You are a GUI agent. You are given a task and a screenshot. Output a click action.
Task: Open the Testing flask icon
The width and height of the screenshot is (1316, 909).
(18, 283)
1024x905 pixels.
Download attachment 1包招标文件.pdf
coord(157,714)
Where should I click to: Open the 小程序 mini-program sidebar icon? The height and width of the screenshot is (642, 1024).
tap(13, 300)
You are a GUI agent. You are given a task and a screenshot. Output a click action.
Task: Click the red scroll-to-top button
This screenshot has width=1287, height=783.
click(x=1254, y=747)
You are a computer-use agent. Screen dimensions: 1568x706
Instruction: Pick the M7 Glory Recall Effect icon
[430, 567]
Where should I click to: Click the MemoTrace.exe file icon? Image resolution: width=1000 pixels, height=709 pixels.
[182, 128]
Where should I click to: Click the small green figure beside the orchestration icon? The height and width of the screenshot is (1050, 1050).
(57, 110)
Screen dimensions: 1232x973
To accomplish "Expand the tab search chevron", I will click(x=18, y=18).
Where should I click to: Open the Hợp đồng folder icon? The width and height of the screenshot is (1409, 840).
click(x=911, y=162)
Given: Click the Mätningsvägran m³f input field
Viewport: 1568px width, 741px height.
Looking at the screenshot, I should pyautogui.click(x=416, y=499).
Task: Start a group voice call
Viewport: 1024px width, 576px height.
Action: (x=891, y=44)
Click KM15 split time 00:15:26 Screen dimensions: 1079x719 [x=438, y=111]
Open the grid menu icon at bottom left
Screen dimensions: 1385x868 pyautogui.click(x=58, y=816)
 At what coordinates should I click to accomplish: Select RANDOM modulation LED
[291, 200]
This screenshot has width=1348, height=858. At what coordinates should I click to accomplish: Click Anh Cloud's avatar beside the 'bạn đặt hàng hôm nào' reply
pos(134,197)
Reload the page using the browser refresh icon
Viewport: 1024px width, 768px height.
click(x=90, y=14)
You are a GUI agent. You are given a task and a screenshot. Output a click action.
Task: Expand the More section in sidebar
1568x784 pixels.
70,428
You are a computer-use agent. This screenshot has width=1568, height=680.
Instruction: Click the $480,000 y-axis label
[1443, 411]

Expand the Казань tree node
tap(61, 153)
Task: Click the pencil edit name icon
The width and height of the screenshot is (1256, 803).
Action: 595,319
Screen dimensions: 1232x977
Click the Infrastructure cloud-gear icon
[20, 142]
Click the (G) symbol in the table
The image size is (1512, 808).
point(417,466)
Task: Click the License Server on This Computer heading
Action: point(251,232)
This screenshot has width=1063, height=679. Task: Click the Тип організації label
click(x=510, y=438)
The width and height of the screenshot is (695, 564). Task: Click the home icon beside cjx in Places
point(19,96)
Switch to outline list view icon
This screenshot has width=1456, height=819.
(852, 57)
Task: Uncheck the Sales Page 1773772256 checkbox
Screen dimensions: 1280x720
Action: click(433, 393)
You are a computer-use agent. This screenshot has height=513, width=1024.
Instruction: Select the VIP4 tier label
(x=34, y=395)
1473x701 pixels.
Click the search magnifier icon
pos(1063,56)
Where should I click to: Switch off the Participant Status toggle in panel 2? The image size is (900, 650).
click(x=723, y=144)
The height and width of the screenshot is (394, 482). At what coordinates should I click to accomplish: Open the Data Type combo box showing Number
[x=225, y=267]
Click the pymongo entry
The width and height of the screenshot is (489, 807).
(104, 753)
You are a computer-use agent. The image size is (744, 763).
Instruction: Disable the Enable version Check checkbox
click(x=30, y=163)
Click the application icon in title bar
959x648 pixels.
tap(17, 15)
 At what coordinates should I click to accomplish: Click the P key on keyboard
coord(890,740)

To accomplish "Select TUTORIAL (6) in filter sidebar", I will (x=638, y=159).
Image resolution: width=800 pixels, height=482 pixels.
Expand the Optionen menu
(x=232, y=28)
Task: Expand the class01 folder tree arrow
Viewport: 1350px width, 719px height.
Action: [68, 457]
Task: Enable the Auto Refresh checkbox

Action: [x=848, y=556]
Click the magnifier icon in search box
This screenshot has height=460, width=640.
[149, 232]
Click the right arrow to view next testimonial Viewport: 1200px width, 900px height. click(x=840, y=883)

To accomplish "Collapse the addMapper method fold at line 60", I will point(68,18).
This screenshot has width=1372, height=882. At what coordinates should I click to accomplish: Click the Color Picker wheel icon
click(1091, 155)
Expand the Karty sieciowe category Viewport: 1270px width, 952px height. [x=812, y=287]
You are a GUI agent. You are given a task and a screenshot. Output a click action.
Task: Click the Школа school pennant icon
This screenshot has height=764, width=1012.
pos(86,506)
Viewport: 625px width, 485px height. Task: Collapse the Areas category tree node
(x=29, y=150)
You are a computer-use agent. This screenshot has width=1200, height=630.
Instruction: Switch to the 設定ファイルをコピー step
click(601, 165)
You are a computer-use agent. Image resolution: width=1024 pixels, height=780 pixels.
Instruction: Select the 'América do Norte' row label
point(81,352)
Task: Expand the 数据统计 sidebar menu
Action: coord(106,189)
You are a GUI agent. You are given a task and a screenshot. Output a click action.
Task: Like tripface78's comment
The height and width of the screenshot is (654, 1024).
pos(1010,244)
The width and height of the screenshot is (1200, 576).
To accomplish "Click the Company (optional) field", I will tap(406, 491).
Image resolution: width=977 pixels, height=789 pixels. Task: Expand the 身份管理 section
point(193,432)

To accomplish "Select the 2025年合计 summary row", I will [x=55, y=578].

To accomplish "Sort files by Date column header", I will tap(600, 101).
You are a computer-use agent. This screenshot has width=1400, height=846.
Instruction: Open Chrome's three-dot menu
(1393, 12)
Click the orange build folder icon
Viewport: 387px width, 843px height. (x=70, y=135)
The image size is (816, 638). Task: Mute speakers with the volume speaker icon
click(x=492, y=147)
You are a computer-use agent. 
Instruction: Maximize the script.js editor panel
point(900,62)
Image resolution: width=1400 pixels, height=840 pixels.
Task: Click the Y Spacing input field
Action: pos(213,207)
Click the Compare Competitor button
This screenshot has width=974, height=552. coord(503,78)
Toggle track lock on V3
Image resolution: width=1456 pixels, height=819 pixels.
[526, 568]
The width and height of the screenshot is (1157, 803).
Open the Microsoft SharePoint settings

■ EXERCISE DIRECTIONS ■
Could you copy out the lines of the material word for word, starting at the line that contains "Expand the Казань tree node" and ending at the line that contains "click(x=510, y=438)", both included?

■ THE REPLY ■
Expand the Казань tree node
tap(61, 153)
Task: Click the pencil edit name icon
The width and height of the screenshot is (1256, 803).
Action: 595,319
Screen dimensions: 1232x977
Click the Infrastructure cloud-gear icon
[20, 142]
Click the (G) symbol in the table
The image size is (1512, 808).
point(417,466)
Task: Click the License Server on This Computer heading
Action: point(251,232)
This screenshot has width=1063, height=679. Task: Click the Тип організації label
click(x=510, y=438)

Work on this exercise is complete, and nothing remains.